→ Exercise inputs
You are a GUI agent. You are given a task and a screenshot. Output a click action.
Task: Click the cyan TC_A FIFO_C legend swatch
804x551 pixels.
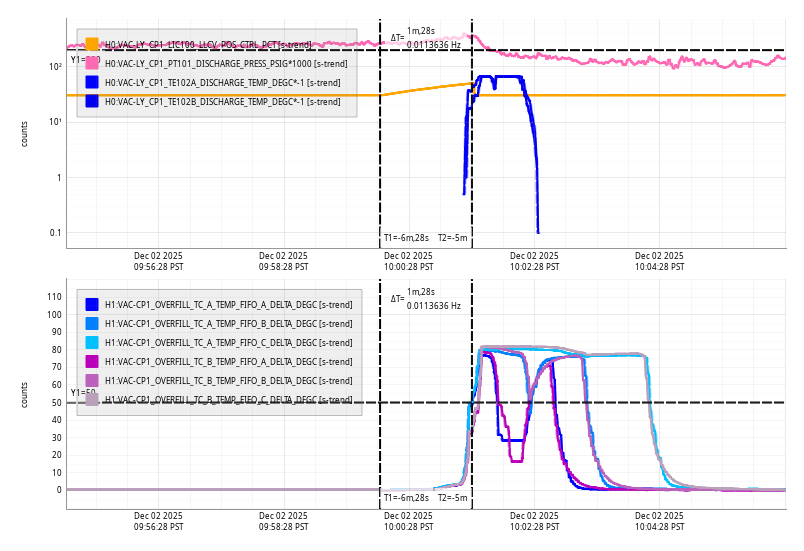pyautogui.click(x=92, y=342)
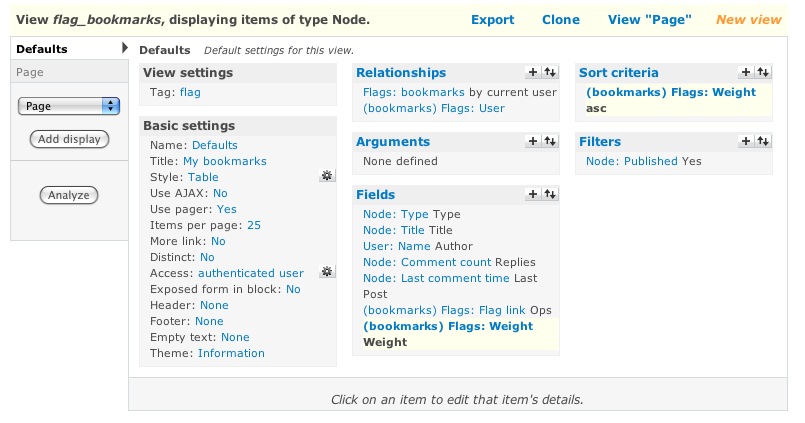Viewport: 805px width, 423px height.
Task: Rearrange fields using the sort icon
Action: 549,194
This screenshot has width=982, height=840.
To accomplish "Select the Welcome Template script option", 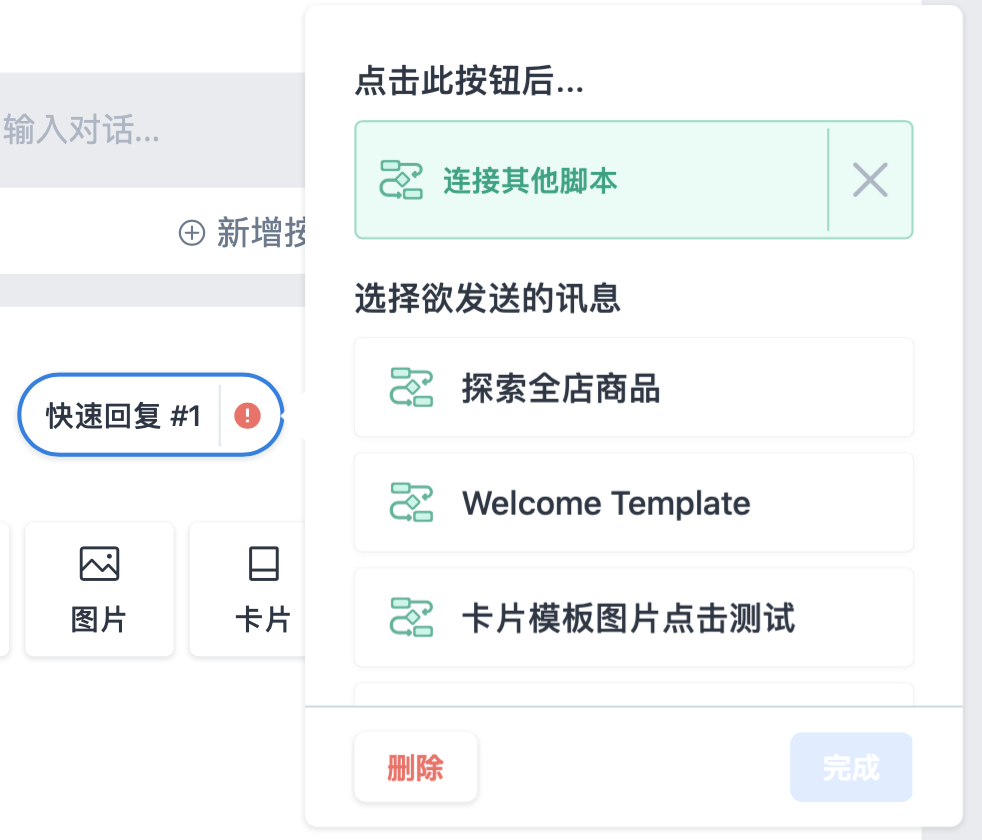I will point(634,502).
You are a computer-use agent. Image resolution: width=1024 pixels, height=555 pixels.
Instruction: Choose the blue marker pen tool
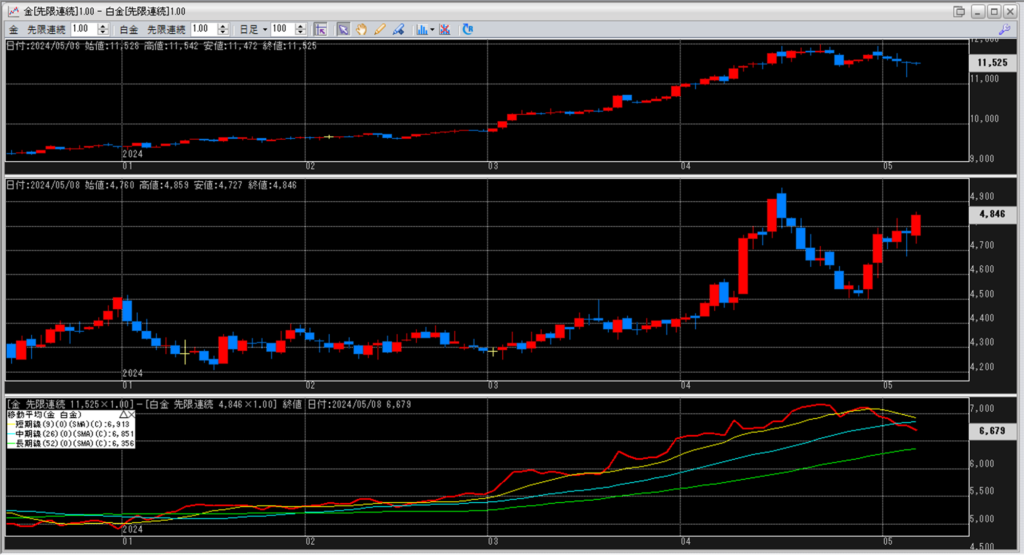398,30
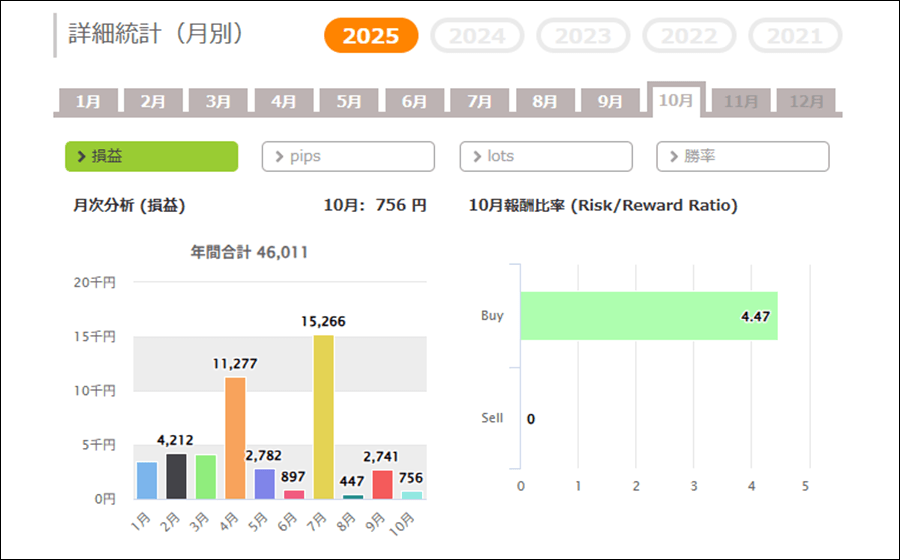The width and height of the screenshot is (900, 560).
Task: Expand the pips metric selector
Action: pyautogui.click(x=348, y=157)
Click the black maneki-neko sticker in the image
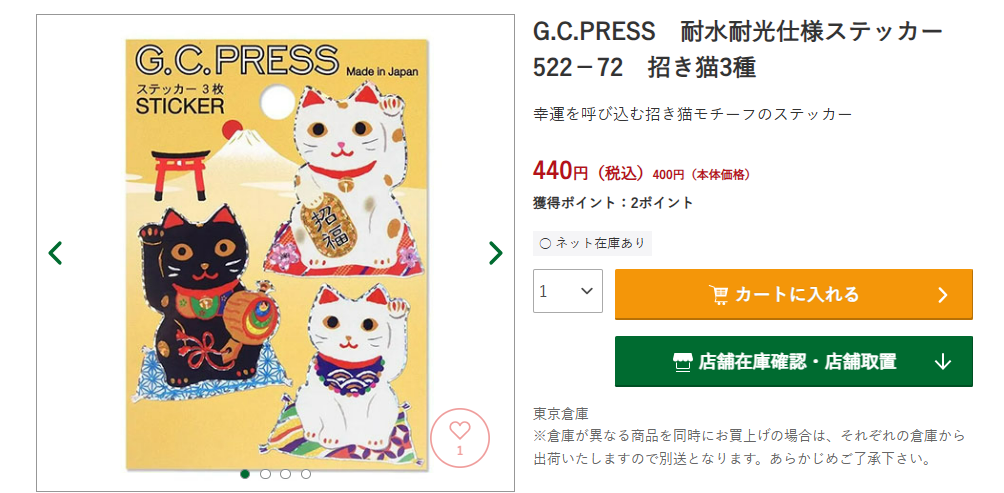1004x493 pixels. point(199,299)
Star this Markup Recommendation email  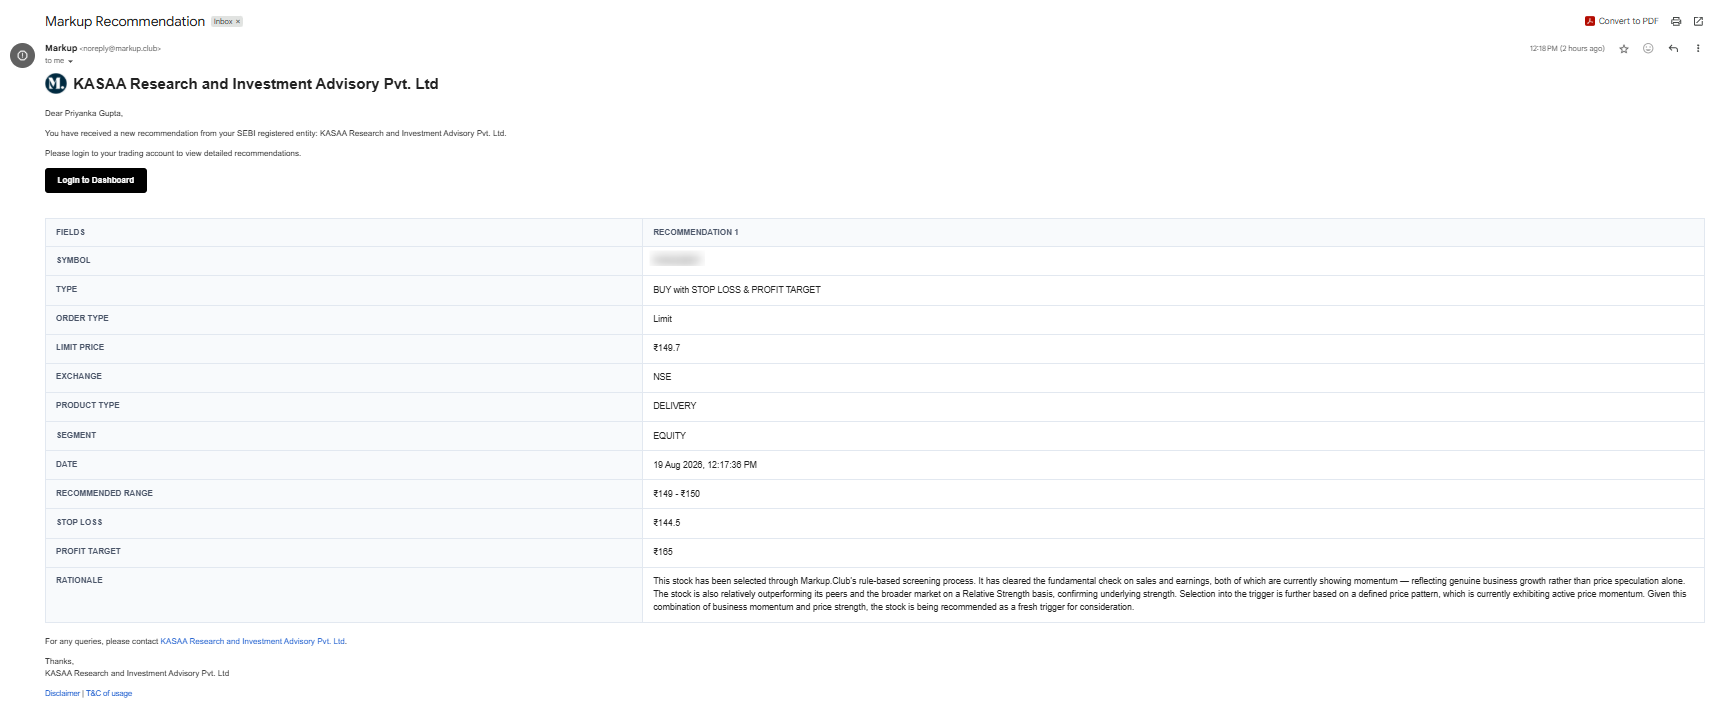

→ Work instruction
Every line containing the string "agent" should be pulled from the listing and copied.

→ Solved problem
You are a GUI agent. You are given a task and a screenshot. Output a click action.
You are a computer-use agent. Image resolution: width=1024 pixels, height=555 pixels.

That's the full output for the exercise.